Intramembranous Ossification
4 Steps
i) Ossification centre forms
– Mesenchymal cells differentiate into osteogenic cells; then into osteoblasts
– Osteoblasts secrete the organic extracellular matrix
ii) Calcification occurs
– Trapped osteoblasts become osteocytes
– Mineral salts are deposited & matrix calcifies
iii) Trabeculae form
– Matrix develops into trabeculae that fuse with one another to form spongy bone
– red bone marrow forms in the spaces between trabeculae
iv) Periosteum develops
– Mesenchyme @ periphery of bone condenses to form the periosteum
– Thin layer of compact bone forms under periosteum
Endochondral Ossification
6 Steps
i) Cartilage model develops
– Mesenchymal cells crowd together in shape of future bone
– Become chondroblasts & secrete cartilage extracellular matrix
– Produce hyaline cartilage model
–Perichondrium develops around cartilage model
ii) Growth of cartilage model
– Cartilage model grows in length & thickness
– Trapped chondroblasts become chondrocytes
– Chondrocytes in the mid-region enlarge & matrix becomes calcified
– Chondrocytes die & lacunae form & merge into small cavities
iii) Primary ossification centre
– Nutrient artery penetrates perichondrium
– Osteogenic cells in perichondrium differentiate into osteoblasts
– Perichondrium becomes periosteum
– Capillaries grow into mid-region inducing growth of a primary ossification centre
– Osteoblasts deposit bone extracellular matrix over calcified cartilage remnants
– Bony trabeculae form
– Ossification spreads to ends of cartilage model
iv) Marrow cavity forms
– Osteoclasts breakdown some of the newly formed trabeculae
– Marrow cavity is formed in the shaft
– Wall of the shaft is replaced by compact bone
v) Secondary ossification centre
– Artery grows into epiphysis & secondary ossification centre forms @ time of birth
– Forms spongy bone
vi) Cartilage remains
– Remaining hyaline cartilage at the joint surface becomes articular cartilage
– Hyaline cartilage remains b/t the diaphysis & epiphysis – epiphyseal plate (growth plate)
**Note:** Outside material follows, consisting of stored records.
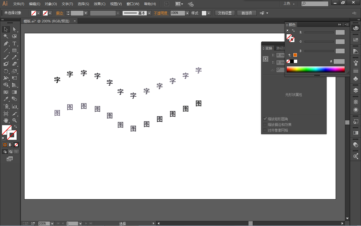Click the hex color value field
Image resolution: width=361 pixels, height=226 pixels.
pos(339,61)
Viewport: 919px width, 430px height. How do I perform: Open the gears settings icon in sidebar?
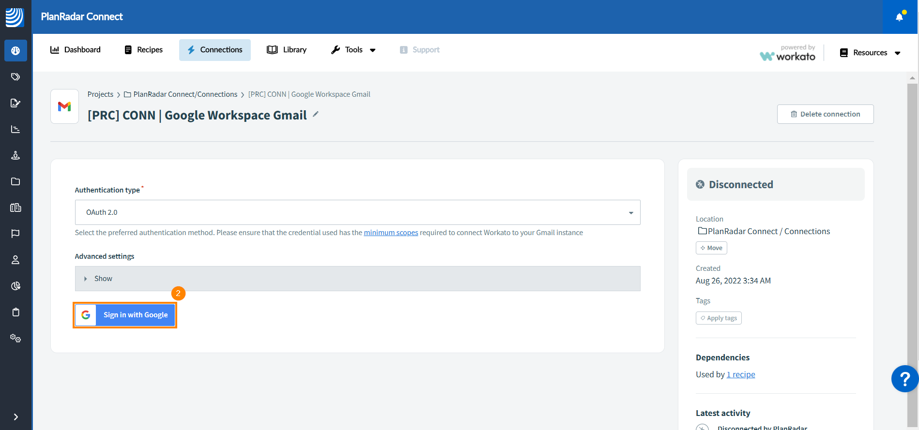point(15,338)
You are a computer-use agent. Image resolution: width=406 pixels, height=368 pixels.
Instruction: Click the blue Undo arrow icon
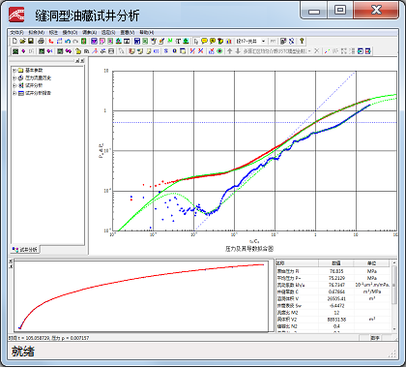point(68,42)
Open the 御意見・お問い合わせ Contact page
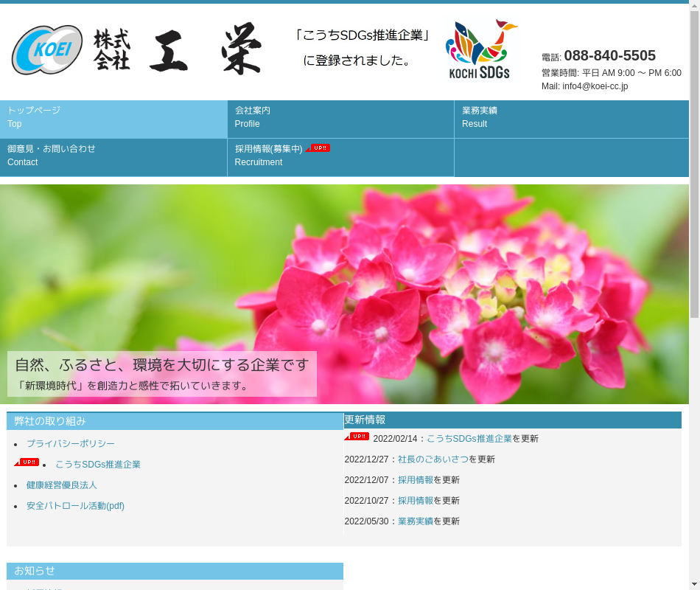 tap(113, 158)
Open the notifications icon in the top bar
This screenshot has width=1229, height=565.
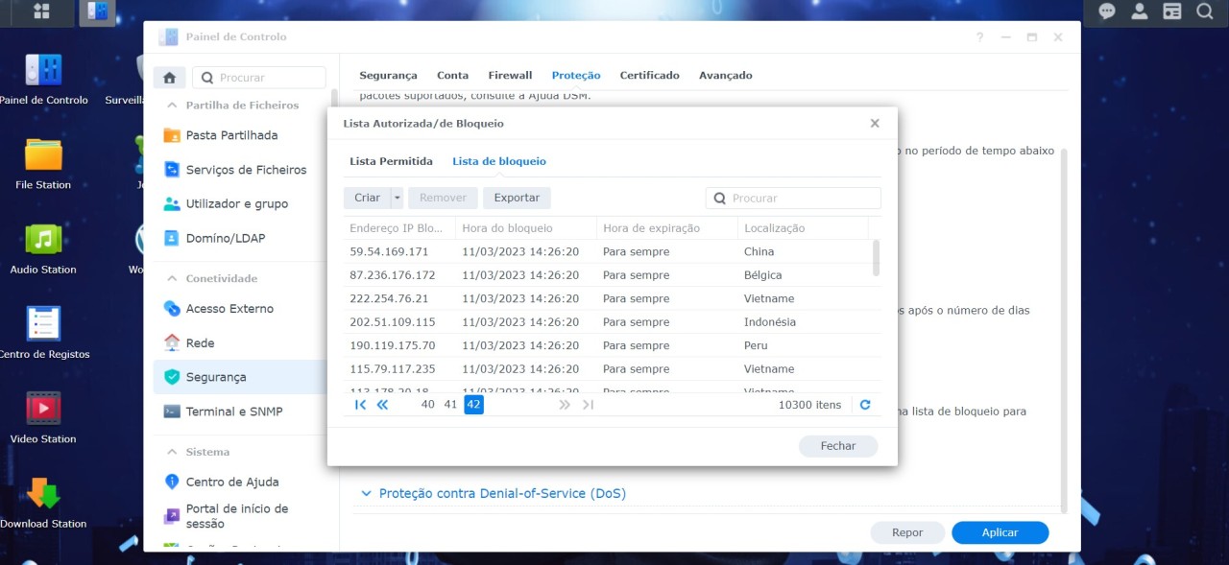click(x=1106, y=12)
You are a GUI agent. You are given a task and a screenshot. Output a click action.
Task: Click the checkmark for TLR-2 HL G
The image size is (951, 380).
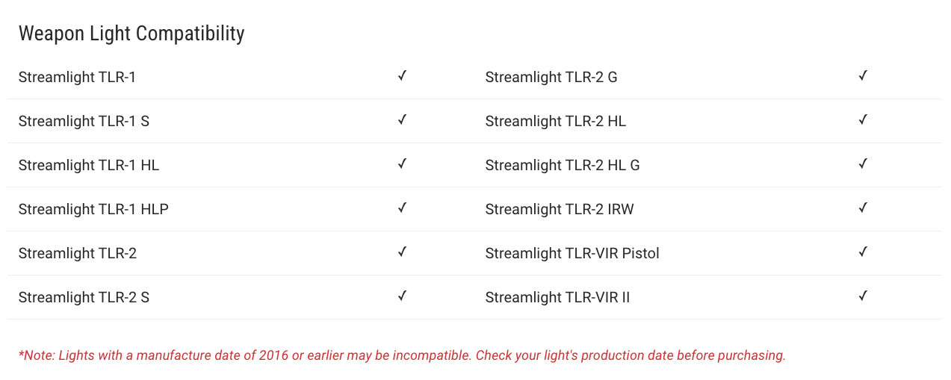pyautogui.click(x=863, y=163)
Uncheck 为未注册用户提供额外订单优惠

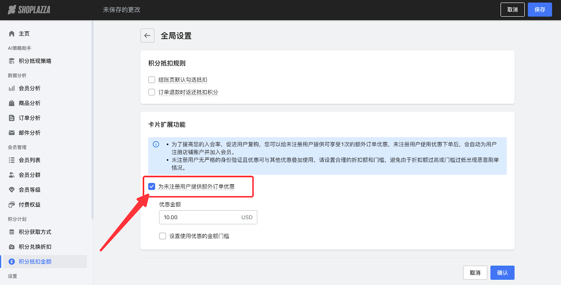[x=152, y=186]
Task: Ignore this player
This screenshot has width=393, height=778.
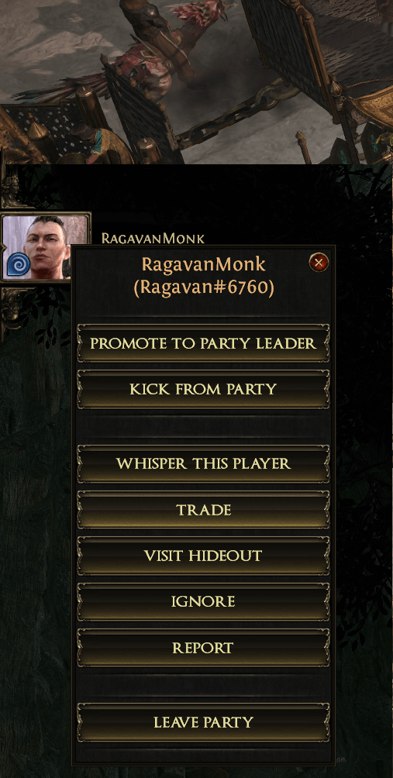Action: [x=203, y=602]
– Bone grows in length by adding new chondrocytes on the epiphysis side of the plate
– Replace old chondrocytes by bone on the diaphysis side of the plate
– At adulthood, epiphyseal plate becomes ossified
Term for a bone growing in legth
Term for a bone growing in width
Interstitial (growns in legth by more chondrocytes and condroblasts are produce that produces more cartilage)
Appositional (grows in thickness width. New chondroblasts are produced around the peripheral of the model that produces more cartilage so it grows outward)
Bone remodeling
- Bone undergoes constant remodeling, replacing old osseus tissue w/ new osseus tissue
- Bone repairs fractures (any break in a bone)
Calcium Homeostasis
• Bone is the body’s major calcium reservoir
• Calcium must be maintained in a very narrow range that our blood calcium levels must be maintained at (9-11mg/100ml). Our bone tissue acts like a buffer where if calcium is too high the boens can absorb the calcium or relase some if cacium is too low.
• Calcium concentration in the blood is regulated by two hormones:
1) Calcitonin (trigger with high Ca2+ levels)
2) Parathyroid hormone (PTH) (tiggered with low Ca2+ levels)
Calcitonin
– Calcitonin increases when blood [Ca2+] increases
– calcitonin inhibits bone resorption & more calcium salts are deposited in bone matrix
–Calcitonin decreses cacum levels in the blood. (it’s released as Ca levels rise). It tells the osteoclasts to stop breking down the bones and tells osteoblasts ramp it up to make more bone tissue at a faster rate
Parathyroid hormone (PTH)
– PTH increases when blood [Ca2+] decreases
– PTH stimulates the osteoclasts to reabsorb bone, releasing Ca2+ to blood
– PTH acts on the kidneys to decrease loss of Ca2+ in the urine
–Parathyroid hormone (PTH) increases as blood cacium levels decreases. Helps bring cacium levels back up. Tells osteoblasts to stop making new bone tissue. Tells osteoclasts to break bown bone.
–It also acts on kidneys (these get rid of cacium in urine) to retain more cacium.
–They also stimulate the formation of vitamin D which helps us absorb cacium from our food.